Cette récession non systémique devrait aussi générer de fortes disparités sectorielles. Tous les secteurs ne sont pas impactés avec la même ampleur par l’inflation et au-delà de leur qualité de crédit, certaines entreprises souffriront plus que d’autres. il faut donc privilégier les secteurs des finances (banques et assurances), des télécommunications, de l’infrastructure ou de la santé par exemple. Et être très sélectifs sur les secteurs de l’immobilier ou du retail (distribution, consommation discrétionnaire). En plus de ces deux axes, la qualité de crédit et l’approche sectorielle, il faut aussi prendre en compte les caractéristiques techniques des classes d’actifs pour tirer profit de rendements élevés.

La dette émergente a déjà beaucoup souffert

Les marchés de la dette émergente ont beaucoup souffert de la remontée des taux américains mais surtout de l’effet secondaire de celle-ci: la force du dollar. Avec la fin annoncée de la remontée des taux, le dollar semble surévalué et avec une approche similaire sur les entreprises émergentes, qualité de crédit et secteur, et en ajoutant une bonne analyse du risque pays, les rendements offerts nous semblent particulièrement attractifs.
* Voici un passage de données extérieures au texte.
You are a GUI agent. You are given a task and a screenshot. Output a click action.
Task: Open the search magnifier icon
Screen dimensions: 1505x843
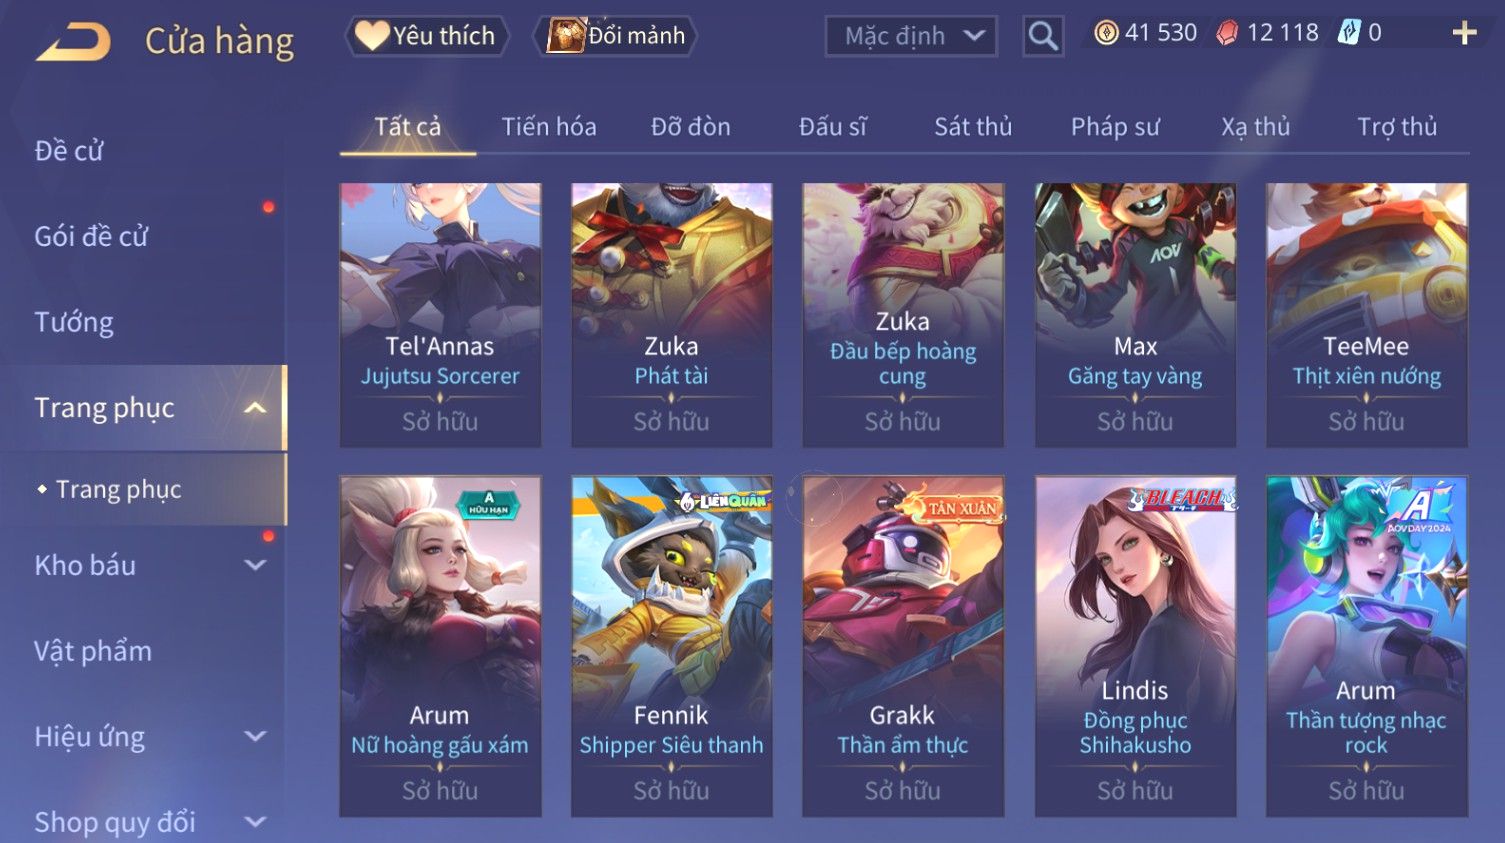coord(1043,37)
Dans ce contexte, il ne faut pas oublier le marché des convertibles. Cette classe d’actifs a retrouvé aujourd’hui le moteur «crédit» et avec sa caractéristique défensive par rapport au marché actions (sensibilité actions de l’ordre de 40%), l’approche qualité-secteur s’applique aussi parfaitement. Elle pourrait délivrer de belles performances si la récession est moins forte qu’anticipé. Concernant les structures financières, la santé des établissements bancaires et surtout des champions nationaux ne fait pas de doute, ce qui rend les émissions seniors intéressantes. Étant donné que le marché a commencé à «dépricer» les calls des émissions subordonnées craignant un emballement de la récession, les rendements de 7% et plus de ces instruments nous semblent encore plus attractifs. il en est de même pour cette niche que l’on appelle «les hybrides corporate» (subordonnées non financières). Ces émissions subordonnées perpétuelles, émises principalement par des entreprises notées investment grade, ont elles aussi «dépricé» les calls prévus (c’est-à-dire que le marché ne considère plus que l’émetteur va rappeler sa dette à la prochaine date prévue) et offrent des rendements de l’ordre de 7% et plus. La plupart des sociétés ont bien plus à perdre en ne rappelant pas ces émissions qu’en repoussant les échéances (leur notation investment grade notamment).

Les rendements sur les marchés obligataires crédits sont bien de retour, et ce, pour un bon moment. L’année 2023 s’annonce être l’année de l’obligataire avec un grand O (Oh!!). Il a fallu être patient et prudent, il faut être aujourd’hui investi et sélectif.